課題内容: 転職と経理職の仕事について述べた文章を、一字一句変えずに全文出力してください。

転職を本格的に考えずに、日々なんとなく仕事をしていたときには、
言われたことをなんとなく間違いなくこなしていくことが
自分の役目というような考え方をしていました。

ですが、転職を決意し転職コンサルタントの方などから詳しい話を聞いているうち、
いかに自分がばくぜんとした考え方の中で
仕事をしてきたかということを考えるようになりました。

勤めているときには決して不まじめな態度をしていたわけではなかったのですが、
主体的な責任感という点ではやはりちょっと甘く考えてきたところもあったように思います。
そんな責任感のなさを実感したのが、
経理職の仕事で自分に何ができるかということを洗い直ししてみたときです。

取引の概念

例えば普段何気なく使っている「取引」という言葉ひとつとってみても、
ふだん何も考えずにいるときには企業活動でお金が動くことという、
漠然とした概念でしかいませんが、
経理職として見る場合にはもっと細かい分類をされることになります。

単語と要素の位置特定データ:
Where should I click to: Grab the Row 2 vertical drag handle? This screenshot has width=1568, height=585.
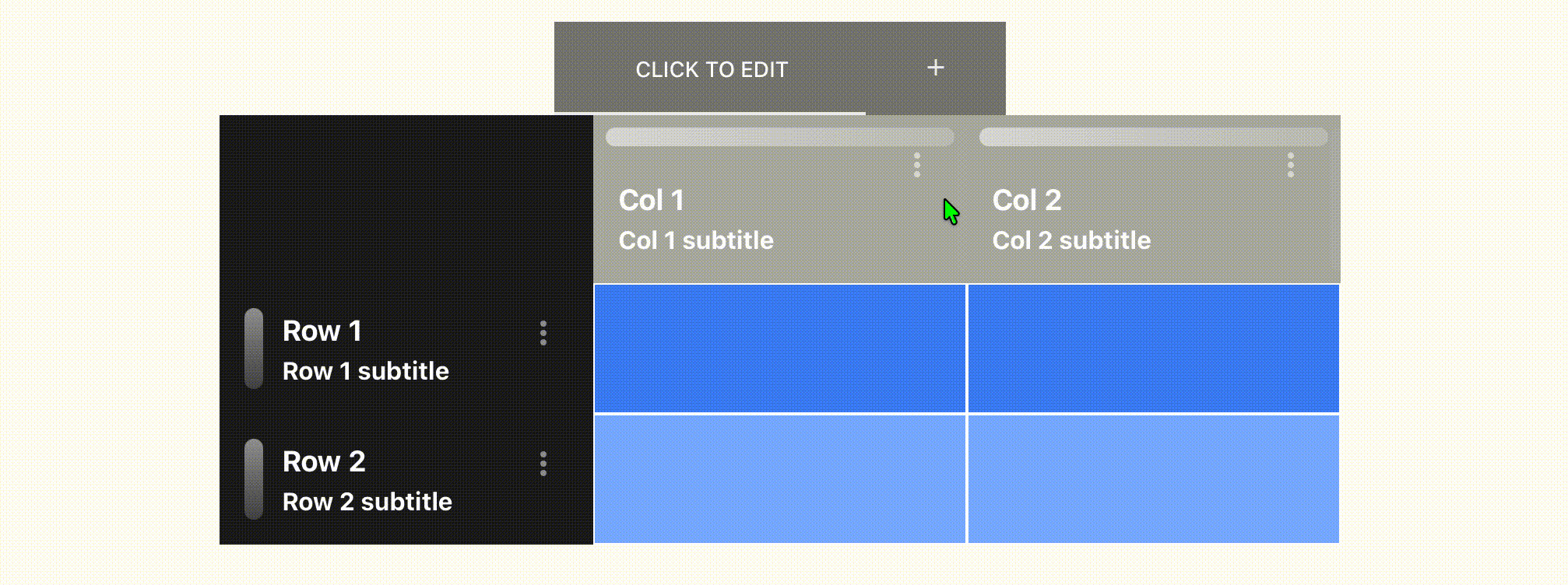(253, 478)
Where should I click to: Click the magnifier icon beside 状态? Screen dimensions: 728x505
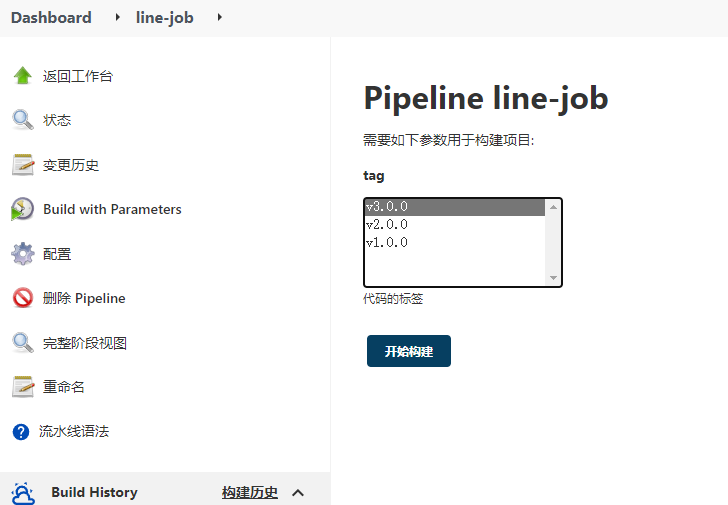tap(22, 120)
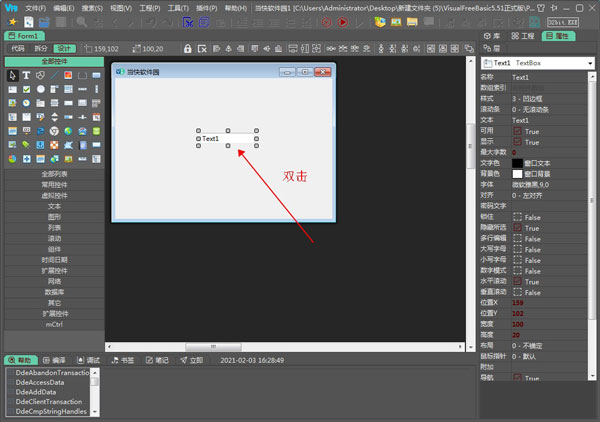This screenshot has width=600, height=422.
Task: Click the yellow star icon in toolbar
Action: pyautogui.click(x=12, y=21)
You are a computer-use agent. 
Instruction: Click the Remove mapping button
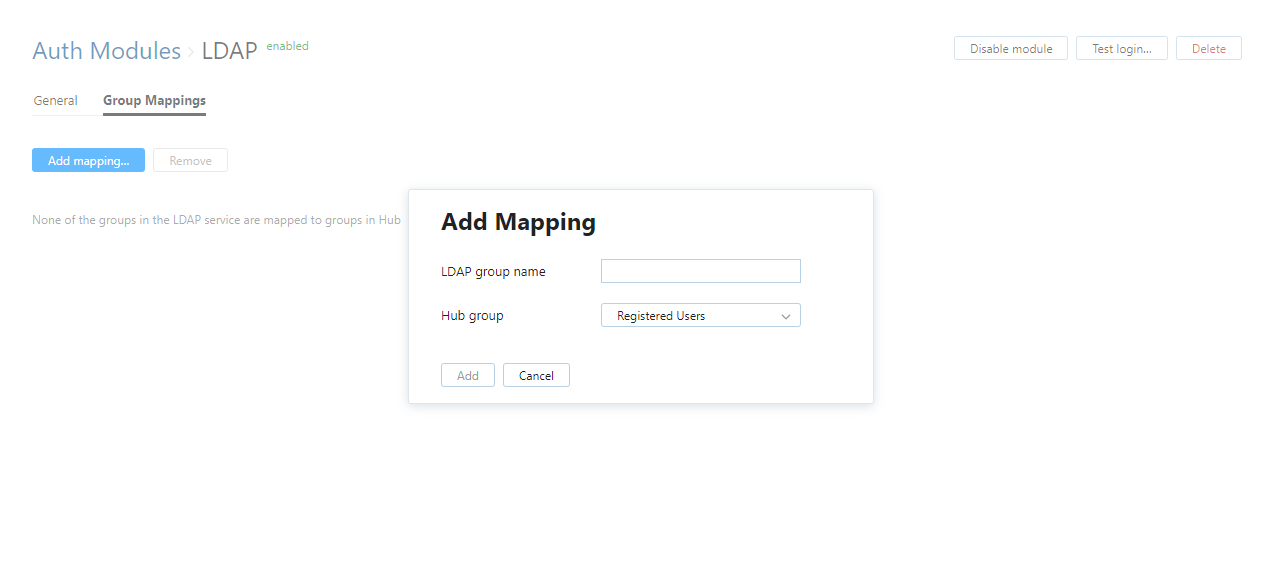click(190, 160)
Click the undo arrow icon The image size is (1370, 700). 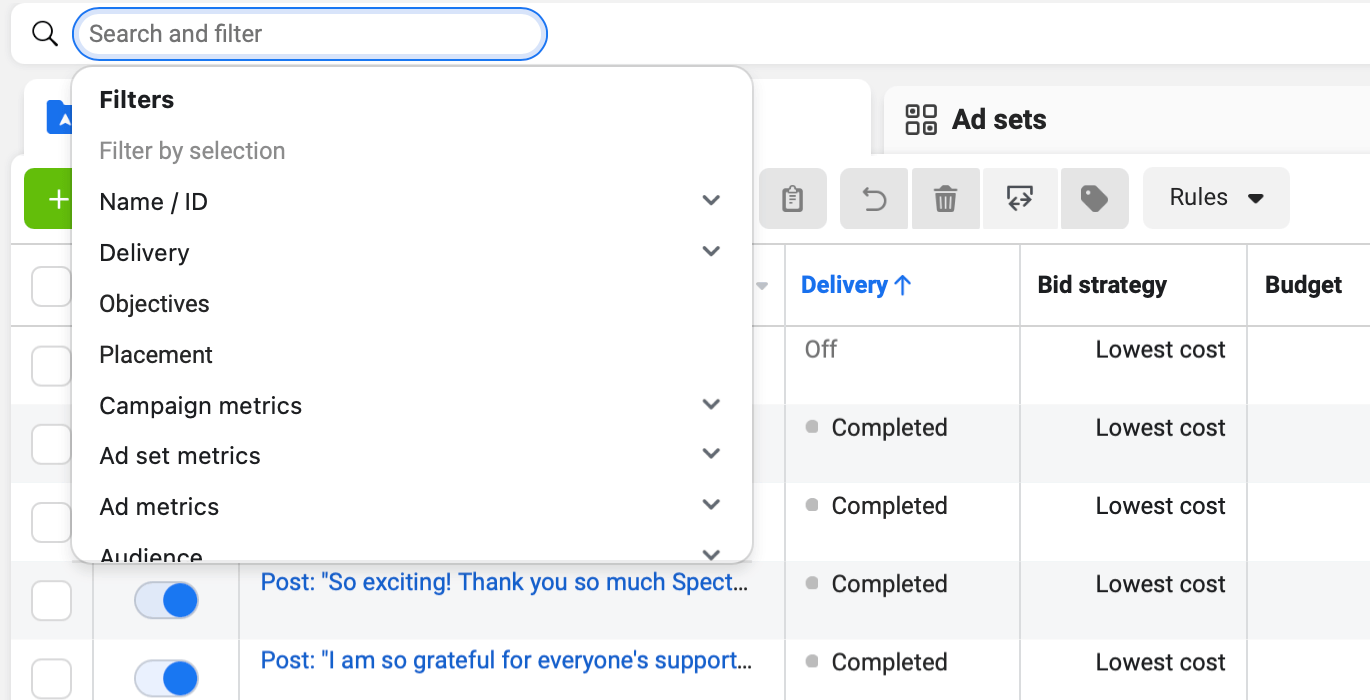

課題の解答:
転職を本格的に考えずに、日々なんとなく仕事をしていたときには、
言われたことをなんとなく間違いなくこなしていくことが
自分の役目というような考え方をしていました。

ですが、転職を決意し転職コンサルタントの方などから詳しい話を聞いているうち、
いかに自分がばくぜんとした考え方の中で
仕事をしてきたかということを考えるようになりました。

勤めているときには決して不まじめな態度をしていたわけではなかったのですが、
主体的な責任感という点ではやはりちょっと甘く考えてきたところもあったように思います。
そんな責任感のなさを実感したのが、
経理職の仕事で自分に何ができるかということを洗い直ししてみたときです。

取引の概念

例えば普段何気なく使っている「取引」という言葉ひとつとってみても、
ふだん何も考えずにいるときには企業活動でお金が動くことという、
漠然とした概念でしかいませんが、
経理職として見る場合にはもっと細かい分類をされることになります。